To run a STATA script as an array job, you just need to specify the number of tasks you would like to run in parallel along with the amount of memory used for each task at the top of the bash file. You can do this in the following way:

#!/bin/bash
#$ -t 1-100
#$ -l m_mem_free=5G

stata-se test_parallel_script.do $SGE_TASK_ID

-t 1-100 sets the number of tasks to run. This will run 100 scripts with task IDs of 1 to 100.
-l m_mem_free=5G sets the amount of memory per task. This will allocate 5GB of RAM per task.
$SGE_TASK_ID gives the task ID to STATA if you would like to use it as an argument. You can get the task ID from the bash script and store it as a local in STATA in the following way:

* Get the task ID from the bash script
args task_id
* Store it as a local
local array_day = `task_id'

Many of the same principles described above for MATLAB apply to Stata as well.
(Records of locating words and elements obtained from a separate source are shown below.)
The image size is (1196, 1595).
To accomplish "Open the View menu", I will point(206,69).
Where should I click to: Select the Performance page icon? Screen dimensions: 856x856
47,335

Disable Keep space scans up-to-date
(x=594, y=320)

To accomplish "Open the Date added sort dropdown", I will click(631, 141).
In particular, when working with array jobs in Stata on the HPCC, be mindful that increasing the number of tasks may cost additional overhead and does not always lead to proportionally reduced runtime. It is often useful to experiment with different array sizes or consider running multiple separate jobs in parallel. Also note that each project team is limited to 1024GB of total RAM across all jobs and individual compute hosts are capped at 240GB, so, for example, submitting a 100-task array job requesting 50GB per task will result in only 20 tasks running concurrently, with the rest queued until resources free up. Refer to the same recommendations above when evaluating how best to distribute your Stata workloads across resources.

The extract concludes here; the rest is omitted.